Is PUBLIC RELATIONS a Bad Word?

With so much newspeak in use for the term marketing communications, I am beginning to wonder is the term public relations is actually a “bad word.” Does it scare people off? Do people really know what public relations practitioners do? Do they care? Should they care?

Does strategic communications straddle the line between public relations and marketing? How about– integrated brand communications – closer still?

I’ve been thinking a lot about this lately and it occurs to me that a most people don’t know the difference between public relations and many other marketing terms we hear regularly. The interchangeability of terms used in today’s market is blurring the distinction, especially in the growing social media and blogging arenas.

Here is how I look at it, marketing equals sales strategy and support. Public relations equals positioning plus public relations plus professional writing plus media relations plus corporate communications plus events… virtually everything that comes between a company and its myriad audiences. Public relations then, is the integrator of the company, its brand and how that brand is communicated.

Public relations is the most credible communication vehicle to positively influence buyers and inform target constituents. It consistently provides the best return-on-investment of all communication methods.
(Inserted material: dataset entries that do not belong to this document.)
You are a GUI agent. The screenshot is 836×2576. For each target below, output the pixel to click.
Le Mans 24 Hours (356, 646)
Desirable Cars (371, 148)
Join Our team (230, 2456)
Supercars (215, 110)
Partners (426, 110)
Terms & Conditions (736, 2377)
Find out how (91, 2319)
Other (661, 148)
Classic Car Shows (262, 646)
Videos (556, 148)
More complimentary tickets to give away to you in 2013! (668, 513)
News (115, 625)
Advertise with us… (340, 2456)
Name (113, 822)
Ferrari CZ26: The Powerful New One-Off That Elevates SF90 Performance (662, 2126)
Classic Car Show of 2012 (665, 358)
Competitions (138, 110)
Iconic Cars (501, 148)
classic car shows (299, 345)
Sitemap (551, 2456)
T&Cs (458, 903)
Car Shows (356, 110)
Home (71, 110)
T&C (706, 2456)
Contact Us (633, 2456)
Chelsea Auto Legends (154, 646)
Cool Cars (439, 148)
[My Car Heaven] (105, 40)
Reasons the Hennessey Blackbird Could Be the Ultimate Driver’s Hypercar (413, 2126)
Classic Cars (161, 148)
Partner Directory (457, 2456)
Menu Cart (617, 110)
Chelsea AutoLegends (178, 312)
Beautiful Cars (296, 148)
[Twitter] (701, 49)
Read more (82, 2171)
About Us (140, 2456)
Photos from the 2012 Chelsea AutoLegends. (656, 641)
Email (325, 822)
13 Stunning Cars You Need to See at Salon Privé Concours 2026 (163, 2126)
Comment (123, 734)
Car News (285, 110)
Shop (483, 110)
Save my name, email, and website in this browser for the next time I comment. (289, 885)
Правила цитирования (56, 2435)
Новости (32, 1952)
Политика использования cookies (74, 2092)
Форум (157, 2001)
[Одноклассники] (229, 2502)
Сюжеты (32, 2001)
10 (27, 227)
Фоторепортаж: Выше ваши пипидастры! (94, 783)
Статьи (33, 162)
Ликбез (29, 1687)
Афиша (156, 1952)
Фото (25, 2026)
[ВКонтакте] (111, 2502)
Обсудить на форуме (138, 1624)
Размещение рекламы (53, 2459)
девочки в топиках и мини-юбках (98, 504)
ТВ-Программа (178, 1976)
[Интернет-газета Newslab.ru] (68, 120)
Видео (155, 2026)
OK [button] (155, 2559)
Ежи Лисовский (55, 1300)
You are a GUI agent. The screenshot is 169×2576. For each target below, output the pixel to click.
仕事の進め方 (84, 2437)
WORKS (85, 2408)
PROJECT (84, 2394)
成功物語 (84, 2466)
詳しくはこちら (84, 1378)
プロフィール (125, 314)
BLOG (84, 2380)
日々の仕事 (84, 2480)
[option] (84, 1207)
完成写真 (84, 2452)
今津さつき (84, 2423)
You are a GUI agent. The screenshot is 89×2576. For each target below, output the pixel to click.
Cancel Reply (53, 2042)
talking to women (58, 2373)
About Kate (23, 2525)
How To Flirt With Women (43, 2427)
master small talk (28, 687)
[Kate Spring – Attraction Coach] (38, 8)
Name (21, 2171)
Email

Public relations – or specifically, media relations in this example - is believable and highly credible because information is published in third party media and is written by journalists who research solid news to report. Now that is different from marketing in my book.

Back to my original question. Does the term public relations scare people off? Most people are frightened by things they don’t understand. Public relations is an unknown item, a scary term -- and scary is bad. So how do today’s public relations practitioners rectify this situation?

Well, as the phrase implies, practice. Put into practice the natural integration that effective public relations drives. Don’t be content with simply a seat at the table – bring a voice that integrates and coordinates all elements of a company’s strategic and tactical communication. Remember: public relations at its best, educates, informs and persuades. So practice, practice, practice.

Be informed - practice the art of researching pertinent information. Be articulate - practice the art of professional writing. Be knowledgeable -- know your many audiences, practice the art of good old-fashioned media relations and build effective relationships with all audiences. Be strategic – practice a strategic outlook and maintain a wholistic eye on your organization’s or client’s activities. Finally – recognize your strength. Effective public relations is integrated. It weighs all viewpoints, considers options and outcomes against long-term objectives and ensures the organization “speaks with one voice.”

Public relations alone is the natural integrator in any organization because it alone must weigh and carefully balance a company’s reputation, brand and perception across all audiences in order to move the “perception needle.”

Public relations then, is the conductor to the orchestra of a company’s total communications effort.